Although we couldn’t swim in the Pools, we hanged around for a bit. There were Mummy Starfish and Baby Starfish having a swim.
We saw some mini Ninja turtles sticking to the rocks.
And some other shells.
We also some pipis which were spitting some water from time to time. They are called pouce-pieds in French . The literal meaning being thumb-foot. Maybe because it looks like a thumb but is under your foot?
On the way back to the beach after Indian Head, a 4WD got bogged down. Some people were pushing, and trying to dig it out of the sand. Most people were just observing.
Another 4WD arrived and managed to pull it out with a rope and the car could start again on more solid ground and made it through.
On the other side, we headed up the hill to see the view point, and couldn’t avoid a big bus of tourists going up at the same time.
The view from the top towards Champagne Pools was pretty nice.
A bit more to climb..
And everyone started to contemplate the view from the top.
Here was the view. We were all trying to spot some whales but it was already late in the season and we didn’t see any, neither sharks or manta rays or dolphins.
So we headed back and started driving south. We stopped near a campground and prepared some lunch at the tables. There was a mini exhibition about Aboriginals there where we learned more about the Badtjala, the traditional Aboriginal tribe which was living on Fraser Island since thousands of years.
While eating lunch, I got bitten by some ants. It was really painful. I wonder if it was fire ants. I was in pain for the next few hours. Luckily we had in the esky some small bottle water still half-full of ice which proved to be really handy. I just carried that bottle against my leg in my pant for the next few hours.
On the way south, we spotted another dingo, a young one this time.
We saw again the Maheno wreck. It looked really mysterious from far in the fog.
It still impressed me and I found it even wider than the day before. It’s a really fascinating wreck as you can approach it from so many various angles.
We kept driving and saw some fishermen.
We parked the car at the entrance of the walk to the Lake Wabby. It took us about 1h30 to get to the lake. The path was quite sandy.
At the top, there were a really long stretch of sand. It did look a bit like being in a desert. We could see the sea in the horizon.
We kept walking left. This sand stretch was really fascinating.
We got to Lake Wabby. It’s the deepest lake of Fraser Island but it’s currently slowly being engulfed by a massive sandblow.

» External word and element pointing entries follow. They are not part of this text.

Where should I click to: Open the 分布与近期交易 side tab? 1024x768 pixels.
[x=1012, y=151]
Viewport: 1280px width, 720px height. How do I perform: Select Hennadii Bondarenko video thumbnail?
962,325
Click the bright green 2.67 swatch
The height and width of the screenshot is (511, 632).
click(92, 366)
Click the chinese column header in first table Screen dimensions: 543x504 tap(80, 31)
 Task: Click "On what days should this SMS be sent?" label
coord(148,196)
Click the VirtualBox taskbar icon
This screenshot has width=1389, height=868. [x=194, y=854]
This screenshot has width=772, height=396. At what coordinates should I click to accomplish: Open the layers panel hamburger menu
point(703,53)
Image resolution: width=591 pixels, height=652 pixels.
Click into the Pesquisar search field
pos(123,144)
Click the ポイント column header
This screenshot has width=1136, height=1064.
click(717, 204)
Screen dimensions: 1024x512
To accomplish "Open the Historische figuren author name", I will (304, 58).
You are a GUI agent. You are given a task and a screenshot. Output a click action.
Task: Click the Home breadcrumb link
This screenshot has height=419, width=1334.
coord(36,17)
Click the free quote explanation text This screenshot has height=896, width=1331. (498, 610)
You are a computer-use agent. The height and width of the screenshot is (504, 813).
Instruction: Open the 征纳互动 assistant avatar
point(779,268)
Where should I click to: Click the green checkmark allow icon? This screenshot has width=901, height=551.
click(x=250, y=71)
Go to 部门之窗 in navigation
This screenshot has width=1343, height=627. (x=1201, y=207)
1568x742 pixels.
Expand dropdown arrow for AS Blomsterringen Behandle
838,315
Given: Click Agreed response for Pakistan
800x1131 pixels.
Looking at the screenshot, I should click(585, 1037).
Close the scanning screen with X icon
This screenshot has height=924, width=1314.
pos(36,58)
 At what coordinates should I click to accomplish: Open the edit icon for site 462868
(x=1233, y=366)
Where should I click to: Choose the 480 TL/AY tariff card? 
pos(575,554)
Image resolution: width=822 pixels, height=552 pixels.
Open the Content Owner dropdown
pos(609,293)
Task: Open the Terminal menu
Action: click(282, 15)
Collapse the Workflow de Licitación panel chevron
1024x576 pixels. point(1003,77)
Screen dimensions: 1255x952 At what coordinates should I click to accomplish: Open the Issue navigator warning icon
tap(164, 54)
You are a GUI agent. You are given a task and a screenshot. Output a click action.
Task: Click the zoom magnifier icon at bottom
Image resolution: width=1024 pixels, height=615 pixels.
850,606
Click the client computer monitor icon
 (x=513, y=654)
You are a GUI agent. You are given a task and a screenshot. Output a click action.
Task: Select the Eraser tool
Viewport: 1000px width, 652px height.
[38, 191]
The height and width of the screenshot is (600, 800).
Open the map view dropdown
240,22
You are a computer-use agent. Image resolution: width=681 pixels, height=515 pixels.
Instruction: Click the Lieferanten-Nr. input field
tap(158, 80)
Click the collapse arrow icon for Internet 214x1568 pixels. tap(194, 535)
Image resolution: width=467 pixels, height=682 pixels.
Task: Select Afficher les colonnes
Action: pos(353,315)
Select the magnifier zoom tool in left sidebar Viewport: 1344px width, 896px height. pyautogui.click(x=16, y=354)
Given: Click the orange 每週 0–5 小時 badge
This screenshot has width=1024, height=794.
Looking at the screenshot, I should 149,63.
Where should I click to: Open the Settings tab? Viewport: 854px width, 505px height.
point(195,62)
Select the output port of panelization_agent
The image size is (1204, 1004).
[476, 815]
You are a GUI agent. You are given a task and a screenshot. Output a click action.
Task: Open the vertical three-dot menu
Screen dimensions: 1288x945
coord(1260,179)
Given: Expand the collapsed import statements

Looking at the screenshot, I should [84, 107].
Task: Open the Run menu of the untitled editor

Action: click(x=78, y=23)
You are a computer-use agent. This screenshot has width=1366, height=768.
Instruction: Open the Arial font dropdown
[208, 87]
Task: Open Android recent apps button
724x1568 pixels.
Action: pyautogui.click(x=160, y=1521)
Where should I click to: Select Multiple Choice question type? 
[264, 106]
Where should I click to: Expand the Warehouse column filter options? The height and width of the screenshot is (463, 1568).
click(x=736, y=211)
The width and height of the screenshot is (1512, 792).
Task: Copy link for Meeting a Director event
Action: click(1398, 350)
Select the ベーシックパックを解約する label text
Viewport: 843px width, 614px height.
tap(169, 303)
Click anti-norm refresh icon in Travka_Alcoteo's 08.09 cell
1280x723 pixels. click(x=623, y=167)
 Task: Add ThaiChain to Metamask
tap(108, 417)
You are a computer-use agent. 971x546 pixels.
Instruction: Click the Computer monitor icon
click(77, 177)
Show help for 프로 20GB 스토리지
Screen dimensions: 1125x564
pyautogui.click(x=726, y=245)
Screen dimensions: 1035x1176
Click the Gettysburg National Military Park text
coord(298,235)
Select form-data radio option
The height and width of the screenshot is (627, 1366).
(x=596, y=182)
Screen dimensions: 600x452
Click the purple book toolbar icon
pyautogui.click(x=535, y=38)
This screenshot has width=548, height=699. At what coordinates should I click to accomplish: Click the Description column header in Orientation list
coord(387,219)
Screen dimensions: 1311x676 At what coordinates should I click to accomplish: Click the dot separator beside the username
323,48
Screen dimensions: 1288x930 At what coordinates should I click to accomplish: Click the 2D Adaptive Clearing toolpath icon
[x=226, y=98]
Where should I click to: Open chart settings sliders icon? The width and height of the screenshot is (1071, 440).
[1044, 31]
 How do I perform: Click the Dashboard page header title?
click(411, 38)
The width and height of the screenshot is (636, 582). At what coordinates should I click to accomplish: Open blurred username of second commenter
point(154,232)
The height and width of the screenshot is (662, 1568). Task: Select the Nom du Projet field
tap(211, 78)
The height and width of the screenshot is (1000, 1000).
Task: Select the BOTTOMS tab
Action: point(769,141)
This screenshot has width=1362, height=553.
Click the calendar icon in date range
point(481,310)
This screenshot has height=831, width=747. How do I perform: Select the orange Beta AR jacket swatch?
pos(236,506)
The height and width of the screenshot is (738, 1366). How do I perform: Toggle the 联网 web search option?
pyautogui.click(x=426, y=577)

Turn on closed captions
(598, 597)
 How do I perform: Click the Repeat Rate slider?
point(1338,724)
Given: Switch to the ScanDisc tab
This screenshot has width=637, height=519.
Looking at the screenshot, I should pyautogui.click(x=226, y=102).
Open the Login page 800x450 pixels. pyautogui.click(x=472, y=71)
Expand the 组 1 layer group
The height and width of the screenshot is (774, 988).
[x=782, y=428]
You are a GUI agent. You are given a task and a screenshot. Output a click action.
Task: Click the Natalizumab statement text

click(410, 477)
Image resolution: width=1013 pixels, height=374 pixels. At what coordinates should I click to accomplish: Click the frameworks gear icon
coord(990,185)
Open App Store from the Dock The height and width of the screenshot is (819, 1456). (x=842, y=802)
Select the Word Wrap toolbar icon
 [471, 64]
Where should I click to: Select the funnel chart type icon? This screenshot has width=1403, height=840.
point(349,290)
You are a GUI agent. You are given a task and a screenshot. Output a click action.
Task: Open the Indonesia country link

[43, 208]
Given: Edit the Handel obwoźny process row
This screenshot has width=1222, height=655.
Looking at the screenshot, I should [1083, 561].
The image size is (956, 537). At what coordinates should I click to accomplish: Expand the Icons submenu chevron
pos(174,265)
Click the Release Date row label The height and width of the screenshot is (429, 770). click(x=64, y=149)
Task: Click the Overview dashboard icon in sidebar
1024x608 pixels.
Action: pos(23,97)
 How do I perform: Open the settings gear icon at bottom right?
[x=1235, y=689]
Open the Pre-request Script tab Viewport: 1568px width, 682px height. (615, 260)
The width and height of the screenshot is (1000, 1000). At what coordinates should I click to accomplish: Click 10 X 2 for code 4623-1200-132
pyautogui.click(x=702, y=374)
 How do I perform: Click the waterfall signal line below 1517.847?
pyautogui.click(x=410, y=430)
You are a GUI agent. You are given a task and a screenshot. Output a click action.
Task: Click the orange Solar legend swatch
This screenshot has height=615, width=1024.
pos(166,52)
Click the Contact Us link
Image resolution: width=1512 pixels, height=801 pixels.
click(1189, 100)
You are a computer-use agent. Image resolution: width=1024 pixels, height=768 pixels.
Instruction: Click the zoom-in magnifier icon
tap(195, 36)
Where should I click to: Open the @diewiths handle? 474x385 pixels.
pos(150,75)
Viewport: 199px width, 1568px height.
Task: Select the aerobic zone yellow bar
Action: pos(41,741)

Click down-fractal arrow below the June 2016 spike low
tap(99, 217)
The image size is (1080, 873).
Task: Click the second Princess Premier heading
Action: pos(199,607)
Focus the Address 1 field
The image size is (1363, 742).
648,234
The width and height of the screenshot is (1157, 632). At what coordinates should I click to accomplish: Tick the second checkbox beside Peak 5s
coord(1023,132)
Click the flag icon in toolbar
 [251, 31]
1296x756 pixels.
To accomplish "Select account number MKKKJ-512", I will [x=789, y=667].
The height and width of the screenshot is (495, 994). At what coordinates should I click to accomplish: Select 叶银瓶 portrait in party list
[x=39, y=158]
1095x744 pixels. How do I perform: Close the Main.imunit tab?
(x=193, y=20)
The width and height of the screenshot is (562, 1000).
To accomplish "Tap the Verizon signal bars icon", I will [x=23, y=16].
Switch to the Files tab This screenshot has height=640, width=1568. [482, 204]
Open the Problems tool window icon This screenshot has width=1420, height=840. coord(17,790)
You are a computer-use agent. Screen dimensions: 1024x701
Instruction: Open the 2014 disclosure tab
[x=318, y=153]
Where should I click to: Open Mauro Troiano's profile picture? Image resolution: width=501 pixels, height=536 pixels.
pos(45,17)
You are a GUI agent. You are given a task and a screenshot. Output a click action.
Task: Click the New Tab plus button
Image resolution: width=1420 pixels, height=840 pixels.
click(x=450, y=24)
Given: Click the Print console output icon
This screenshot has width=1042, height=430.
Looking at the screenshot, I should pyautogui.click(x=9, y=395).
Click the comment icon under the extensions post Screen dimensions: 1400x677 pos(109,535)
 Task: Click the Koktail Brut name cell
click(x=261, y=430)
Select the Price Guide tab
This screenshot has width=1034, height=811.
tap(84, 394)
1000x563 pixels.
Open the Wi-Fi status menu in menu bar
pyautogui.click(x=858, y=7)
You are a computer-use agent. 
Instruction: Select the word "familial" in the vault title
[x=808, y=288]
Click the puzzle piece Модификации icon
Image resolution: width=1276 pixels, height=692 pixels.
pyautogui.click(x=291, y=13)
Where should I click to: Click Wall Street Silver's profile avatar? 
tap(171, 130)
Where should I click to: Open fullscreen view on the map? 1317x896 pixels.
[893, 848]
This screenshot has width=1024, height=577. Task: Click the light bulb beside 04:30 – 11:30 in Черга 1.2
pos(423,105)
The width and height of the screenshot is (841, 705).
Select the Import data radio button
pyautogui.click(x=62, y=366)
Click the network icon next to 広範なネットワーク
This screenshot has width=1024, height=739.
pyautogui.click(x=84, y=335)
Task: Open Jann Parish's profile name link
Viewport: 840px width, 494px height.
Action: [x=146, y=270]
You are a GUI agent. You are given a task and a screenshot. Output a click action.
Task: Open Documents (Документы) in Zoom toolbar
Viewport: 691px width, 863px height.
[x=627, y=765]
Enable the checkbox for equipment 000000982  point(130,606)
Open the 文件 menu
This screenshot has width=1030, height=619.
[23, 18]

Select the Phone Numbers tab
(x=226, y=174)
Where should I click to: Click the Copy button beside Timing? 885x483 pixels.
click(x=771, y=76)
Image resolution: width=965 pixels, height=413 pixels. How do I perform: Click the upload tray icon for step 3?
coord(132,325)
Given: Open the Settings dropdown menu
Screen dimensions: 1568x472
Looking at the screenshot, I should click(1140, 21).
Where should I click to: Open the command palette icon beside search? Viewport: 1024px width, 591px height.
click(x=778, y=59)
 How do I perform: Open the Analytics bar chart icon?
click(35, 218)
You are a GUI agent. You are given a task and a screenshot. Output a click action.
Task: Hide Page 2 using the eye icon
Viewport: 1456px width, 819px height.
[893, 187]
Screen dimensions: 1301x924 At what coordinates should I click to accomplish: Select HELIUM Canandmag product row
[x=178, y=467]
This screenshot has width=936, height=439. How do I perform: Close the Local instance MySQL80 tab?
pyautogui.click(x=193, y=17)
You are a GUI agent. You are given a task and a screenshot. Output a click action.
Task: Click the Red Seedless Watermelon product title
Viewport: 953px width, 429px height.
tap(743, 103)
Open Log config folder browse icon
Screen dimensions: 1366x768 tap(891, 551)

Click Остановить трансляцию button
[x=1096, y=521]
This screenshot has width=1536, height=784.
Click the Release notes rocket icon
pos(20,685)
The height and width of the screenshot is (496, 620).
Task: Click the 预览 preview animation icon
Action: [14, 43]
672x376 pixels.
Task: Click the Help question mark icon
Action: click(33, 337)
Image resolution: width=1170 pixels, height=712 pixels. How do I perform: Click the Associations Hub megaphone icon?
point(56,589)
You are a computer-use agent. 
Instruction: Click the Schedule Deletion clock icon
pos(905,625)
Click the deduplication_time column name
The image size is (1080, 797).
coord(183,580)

We walked back to the car. It was already 5pm and the tide was 1h30 away from high tide. We drove in the direction of Dili Village where we had planned to sleep for the night but a bit before to get there, there was a creek deeper than what we wanted to cross. We could have tried, but the more minutes passed, the higher the tide was getting. It was a bit frustrating to not make it, but we decided to play it safe, and turned back, in the direction of Eurong.
On the way back to Eurong, we saw two young dingos, one carrying a dead mutton bird in its jaws.
We also saw another dingo after, seemed to be a female one.
We had also thought about taking the inner pass from Eurong to Dili Village, but the night was falling and driving in the sand at night didn’t seem safe either. So we played it safe here too and stayed at the Eurong resort. We would have preferred tents, instead of concrete. Concrete didn’t give an “island feel” to the night. But the compensation was the big swimming pool they had and we made a point of going into it the next day.
Here we were on Fraser, at Eurong for our second night!